However, the salary information alone does not make clear how technical roles that differ in salary differ in duties. To test this, I compared the job description of the aforementioned Specialist Technical Instructor role at RCA, with another technical teaching role at a different institution (attracting a 30% lower salary). Both roles require comparable qualifications, experience, and skills, and the responsibilities and duties outlined in the recruitment material appear broadly similar. In my assessment, in all meaningful ways, the roles are virtually identical in all but location and salary.
So, is equal work for non-equal pay okay?
This vacancy survey supports that technician salaries vary considerably at different institutions for equal work. This is not new knowledge or a problem in and of itself, but it does raise pertinent questions, such as: how can there be such a variance when most institutions in the sector use apparently objective job evaluation schemes to assess the appropriate remuneration of roles?
Job evaluation schemes were universally embedded in HE during the mid 2000s, having been developed by a consortium of universities in what would become the Higher Education Role Analysis (HERA) job evaluation scheme. Indeed, the introduction of role analysis and job evaluation arrangements was one of the key features stipulated by unions during pay negotiations to ensure parity and equity across the HE workforce.
However, it is important to note that HERA produces points, rather than pay. The pay decision happens when institutions translate points into grades and then into their individual pay structures. That translation step is where subjective philosophy, finances, and local factors exert influence. The net result is that two universities can both use HERA to assess the same job description and price the role very differently.
An additional point of subjectivity to note, is that job evaluation depends on job descriptions, and for professional services staff, the duties listed are not always representative of the roles enacted, and the ambiguity around duties can lead to role creep and blurred responsibilities (Bossu et al., 2018). And, as Celia Whitchurch (2013) points out, while job descriptions set out the expected duties, they do not consider cultural factors or how individuals interpret their roles, acknowledging that non-academic roles can be interpreted and enacted in ways that might be reasonably be considered ‘academic’. This is particularly problematic in technical roles where technician-led teaching and learning activities are not deemed to be ‘proper teaching’.
Combined, HERA, which is the the leading job evaluation scheme in HE with over 70% of market share and other job evaluation schemes, such as, Hay can sometimes provide the comfort and optics of due process and objectivity but as this blog illustrates, can run counter to the underlying principle of equal work for equal pay and without the lived experience of fairness.
It ain’t what you do it’s the way that you do it
In my doctoral study I interviewed technicians with teaching responsibilities across the UK, and found a significant variation in how they thought about, approached, and enacted their roles.
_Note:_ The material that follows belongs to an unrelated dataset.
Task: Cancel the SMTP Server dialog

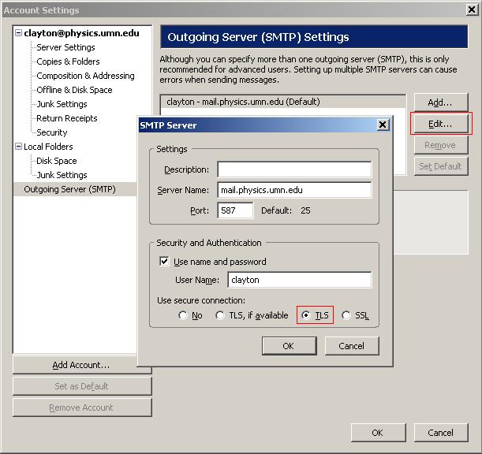Action: (x=352, y=346)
While salary information wasn’t used in the analysis process, overall, my interpretation of the data set did support that participants working in more highly remunerated roles are more likely to hold deeper and more complex conceptions of their pedagogies.
Therefore, while there does not appear to be significant differences between role profiles and salary, there does appear to be a loose correlation between higher pay, and more sophisticated approaches to learning and teaching.
Is there a better way?
Research in Australia has proposed that delineations of academic/non-academic should be dissolved and that technical, administrative, and academic roles could be evaluated on a single matrix structure. This seems an unrealistic prospect any time soon. In the UK, the TALENT Commission recommended that the sector should build upon the BEIS R&D People and Culture Strategy to support the development of a new, simple and fit-for-purpose classification for technical roles in higher education, research, and innovation at all levels. In light of the proposed changes to the HESA Staff Record coming in 2028/29, this initiative could create a transparent and equitable framework for the technical workforce nationwide. After all, transparency of what the technical workforce does and how it is organised is critical to establishing appropriate reward and recognition at all levels.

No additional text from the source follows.